YOUR ASSIGNMENT:
Copy out the lines of the records below, and only those lines, from the one with "Viewport: 1439px width, 811px" through the one with "This screenshot has width=750, height=1334.", exactly as they appear.

--------------------------------

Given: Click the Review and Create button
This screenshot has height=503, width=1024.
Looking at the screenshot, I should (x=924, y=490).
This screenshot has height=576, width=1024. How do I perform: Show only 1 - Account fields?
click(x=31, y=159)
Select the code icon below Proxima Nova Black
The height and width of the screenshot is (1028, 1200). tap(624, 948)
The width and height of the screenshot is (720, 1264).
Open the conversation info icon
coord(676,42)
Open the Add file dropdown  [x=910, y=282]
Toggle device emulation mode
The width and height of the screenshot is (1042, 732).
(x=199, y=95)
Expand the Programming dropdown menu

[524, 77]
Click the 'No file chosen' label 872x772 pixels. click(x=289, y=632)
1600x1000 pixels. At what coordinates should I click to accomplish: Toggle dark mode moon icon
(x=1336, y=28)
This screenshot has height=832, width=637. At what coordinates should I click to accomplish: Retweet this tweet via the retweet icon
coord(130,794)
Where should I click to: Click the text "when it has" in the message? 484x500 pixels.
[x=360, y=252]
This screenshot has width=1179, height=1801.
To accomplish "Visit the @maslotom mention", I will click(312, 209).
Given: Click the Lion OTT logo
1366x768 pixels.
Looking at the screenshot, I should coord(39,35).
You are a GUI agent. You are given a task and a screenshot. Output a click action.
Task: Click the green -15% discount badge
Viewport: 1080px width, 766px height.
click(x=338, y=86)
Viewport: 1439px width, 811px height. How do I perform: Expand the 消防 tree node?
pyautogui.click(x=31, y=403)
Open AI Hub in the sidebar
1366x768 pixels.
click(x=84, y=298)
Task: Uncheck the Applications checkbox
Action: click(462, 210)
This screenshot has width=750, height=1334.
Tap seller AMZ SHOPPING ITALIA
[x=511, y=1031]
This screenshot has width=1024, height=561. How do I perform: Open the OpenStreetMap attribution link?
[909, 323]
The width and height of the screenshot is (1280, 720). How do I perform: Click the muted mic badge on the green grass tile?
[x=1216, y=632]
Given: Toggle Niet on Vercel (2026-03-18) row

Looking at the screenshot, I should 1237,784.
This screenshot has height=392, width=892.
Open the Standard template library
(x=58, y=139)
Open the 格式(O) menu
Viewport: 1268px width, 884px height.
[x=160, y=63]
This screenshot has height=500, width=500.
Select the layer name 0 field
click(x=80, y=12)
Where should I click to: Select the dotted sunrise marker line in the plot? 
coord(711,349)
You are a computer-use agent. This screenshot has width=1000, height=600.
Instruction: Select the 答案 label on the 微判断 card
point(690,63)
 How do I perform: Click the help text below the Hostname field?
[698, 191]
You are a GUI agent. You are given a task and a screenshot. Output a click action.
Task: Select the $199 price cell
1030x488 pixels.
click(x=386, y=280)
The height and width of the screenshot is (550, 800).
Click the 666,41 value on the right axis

--------------------------------

TASK RESPONSE:
Viewport: 1439px width, 811px height. How do I perform: Expand the 消防 tree node?
pyautogui.click(x=31, y=403)
Open AI Hub in the sidebar
1366x768 pixels.
click(x=84, y=298)
Task: Uncheck the Applications checkbox
Action: click(462, 210)
This screenshot has width=750, height=1334.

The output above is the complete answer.